Direct Activation of Protein Phosphatase 2A (PP2A) by Tricyclic Sulfonamides Ameliorates Alzheimer's Disease Pathogenesis in Cell and Animal Models.

Alzheimer's disease (AD) is a multifactorial neurodegenerative disease for which there are limited therapeutic strategies. Protein phosphatase 2A (PP2A) activity is decreased in AD brains, which promotes the hyperphosphorylation of Tau and APP, thus participate in the formation of neurofibrillary tangles (NFTs) and β-amyloid (Aβ) overproduction. In this study, the effect of synthetic tricyclic sulfonamide PP2A activators (aka SMAPs) on reducing AD-like pathogenesis was evaluated in AD cell models and AD-like hyperhomocysteinemia (HHcy) rat models. SMAPs effectively increased PP2A activity, and decreased tau phosphorylation and Aβ40/42 levels in AD cell models.
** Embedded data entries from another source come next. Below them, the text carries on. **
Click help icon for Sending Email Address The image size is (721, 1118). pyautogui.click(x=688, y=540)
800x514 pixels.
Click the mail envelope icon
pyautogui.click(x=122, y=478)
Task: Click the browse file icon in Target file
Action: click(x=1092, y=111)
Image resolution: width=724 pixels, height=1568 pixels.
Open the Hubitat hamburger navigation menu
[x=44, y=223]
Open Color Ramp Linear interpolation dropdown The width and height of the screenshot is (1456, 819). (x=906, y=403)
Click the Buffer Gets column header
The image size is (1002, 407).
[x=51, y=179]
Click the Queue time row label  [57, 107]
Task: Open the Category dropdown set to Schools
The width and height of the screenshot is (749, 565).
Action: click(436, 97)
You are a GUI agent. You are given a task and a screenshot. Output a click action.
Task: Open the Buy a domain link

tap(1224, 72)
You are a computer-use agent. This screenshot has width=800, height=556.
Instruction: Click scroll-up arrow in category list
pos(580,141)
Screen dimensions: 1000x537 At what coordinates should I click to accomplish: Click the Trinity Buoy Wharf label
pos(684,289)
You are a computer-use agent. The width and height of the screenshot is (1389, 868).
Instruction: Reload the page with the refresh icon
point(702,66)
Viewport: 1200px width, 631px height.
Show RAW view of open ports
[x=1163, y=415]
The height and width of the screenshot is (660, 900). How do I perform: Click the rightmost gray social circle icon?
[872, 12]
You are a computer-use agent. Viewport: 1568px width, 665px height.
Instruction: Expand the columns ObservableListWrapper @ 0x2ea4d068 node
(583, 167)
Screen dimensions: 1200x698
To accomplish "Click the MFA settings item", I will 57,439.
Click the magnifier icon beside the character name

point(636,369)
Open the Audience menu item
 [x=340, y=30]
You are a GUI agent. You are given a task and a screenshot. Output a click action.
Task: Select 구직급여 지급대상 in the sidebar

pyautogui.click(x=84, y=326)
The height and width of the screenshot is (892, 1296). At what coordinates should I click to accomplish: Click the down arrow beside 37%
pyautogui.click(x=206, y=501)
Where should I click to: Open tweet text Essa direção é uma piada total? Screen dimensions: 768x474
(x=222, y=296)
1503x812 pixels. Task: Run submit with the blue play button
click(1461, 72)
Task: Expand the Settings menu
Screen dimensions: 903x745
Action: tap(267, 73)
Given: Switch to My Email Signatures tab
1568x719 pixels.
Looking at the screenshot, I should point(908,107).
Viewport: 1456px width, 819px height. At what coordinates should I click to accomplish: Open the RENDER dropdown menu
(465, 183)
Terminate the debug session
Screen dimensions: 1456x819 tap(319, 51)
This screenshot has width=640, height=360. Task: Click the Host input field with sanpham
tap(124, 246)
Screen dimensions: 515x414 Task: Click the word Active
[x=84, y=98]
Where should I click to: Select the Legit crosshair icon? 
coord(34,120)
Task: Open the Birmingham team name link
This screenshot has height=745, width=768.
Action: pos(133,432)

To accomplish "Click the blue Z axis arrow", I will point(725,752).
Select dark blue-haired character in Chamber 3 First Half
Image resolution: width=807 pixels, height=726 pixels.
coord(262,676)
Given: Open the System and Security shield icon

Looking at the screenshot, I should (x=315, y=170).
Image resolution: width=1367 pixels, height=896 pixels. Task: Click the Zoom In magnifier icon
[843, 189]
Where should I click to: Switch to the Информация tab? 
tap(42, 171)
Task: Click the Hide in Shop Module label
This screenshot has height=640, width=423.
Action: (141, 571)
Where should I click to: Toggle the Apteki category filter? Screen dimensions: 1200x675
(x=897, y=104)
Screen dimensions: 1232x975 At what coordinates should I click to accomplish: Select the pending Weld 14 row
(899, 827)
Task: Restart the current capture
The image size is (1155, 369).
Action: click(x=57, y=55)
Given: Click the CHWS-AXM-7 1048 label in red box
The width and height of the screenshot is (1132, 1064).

In HHcy-AD rat models, cognitive impairments induced by HHcy were rescued by SMAP administration. HHcy-induced tau hyperphosphorylation and Aβ overproduction were ameliorated through increasing PP2A activity on compound treatment. Importantly, SMAP therapy also prevented neuronal cell spine loss and neuronal synapse impairment in the hippocampus of HHcy-AD rats. In summary, our data reveal that pharmacological PP2A reactivation may be a novel therapeutic strategy for AD treatment, and that the tricyclic sulfonamides constitute a novel candidate class of AD therapeutic.